§ Problems to solve:
1. Copy the story review between "11 van 11 mensen" and "the best review.", inclusive, swapping "review" for "critique" wherever it occurs.
2. According to the story review, what is the name of the main character in "Skin In the Game"?

11 van 11 mensen vonden de volgende recensie nuttig
- Gepubliceerd op Amazon.com
I know this will be a long review, but I felt I should look at each story separately as the best review.
Story 1: Hello, Hello
This story struck me as something someone might write for a high school writing class. The characters were very superficial, and the story itself used foreshadowing that was so obvious, you might as well be hit over the head. The author seemed to be at least as interested in making the point that the family involved was a single-sex couple, rather than telling a story. Two stars, and I think that is generous.
Story 2: The Machine Starts
This next tale is very high on the scientific end, going into the world of quantum computing. It posits some very interesting concepts about being in multiple places at the same time, and bridging between multiple universes. However, at least for me, the total lack of character development (being little more than names, with no history at all), kept me from getting into the story. There was also no story line that grabbed me. Three stars, largely for the attempt at trying to make quantum computing and quantum states remotely understandable.
Story 3: Skin In the Game
The setting for this story in the entertainment industry makes this one slightly different. The main subject matter is the ability to record and play back emotions, connecting oneself with others. The main character, Neon White, is well developed and someone with whom the reader can connect. Most of the other characters, though, are quite flat with little back story. That is why the ending, at least for me, makes little sense and never brings about an "Aha!" moment. In fact, it seems to me that the story drops almost in mid-thought; no real ending. Three stars, mostly for the Neon White character. Little else made sense, and the lack of story resolution was not enjoyable.
Story 4: Machine Learning
This story deals with Artificial Intelligence, and having a machine able to pick up on personality and emotional clues to learn about a person and improve educational methods. The main character, Evan, is extremely well developed, and one that the reader connects with deeply through his past tragedies and present life. Most other characters are far less developed, more like window-dressing to move the story forward. The climax of the story is decent, though the significance of it seems to be glossed over. This is another story without an ending, where the story is brought to a close so quickly the reader could get metaphorical whiplash. Four stars, though, largely for the portrayal of Evan. I only hope he is able to move on at some point.

§ Dataset extract:
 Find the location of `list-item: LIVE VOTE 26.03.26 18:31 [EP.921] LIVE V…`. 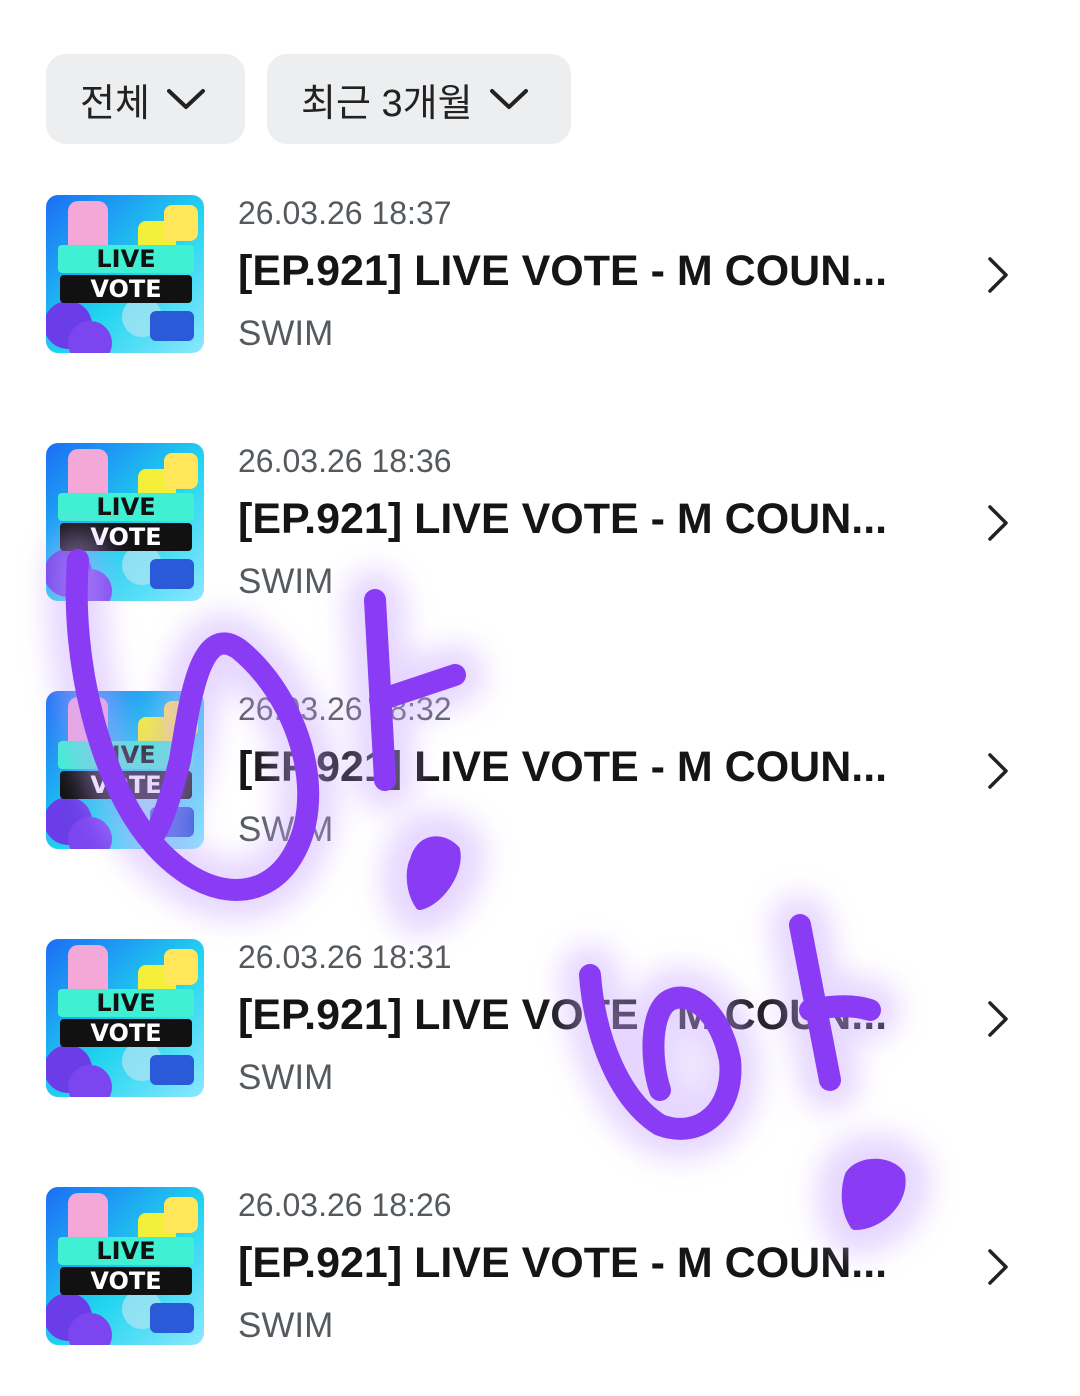

list-item: LIVE VOTE 26.03.26 18:31 [EP.921] LIVE V… is located at coordinates (540, 1019).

§ Problem solutions:
1.
11 van 11 mensen vonden de volgende recensie nuttig
- Gepubliceerd op Amazon.com
I know this will be a long critique, but I felt I should look at each story separately as the best critique.

2. Neon White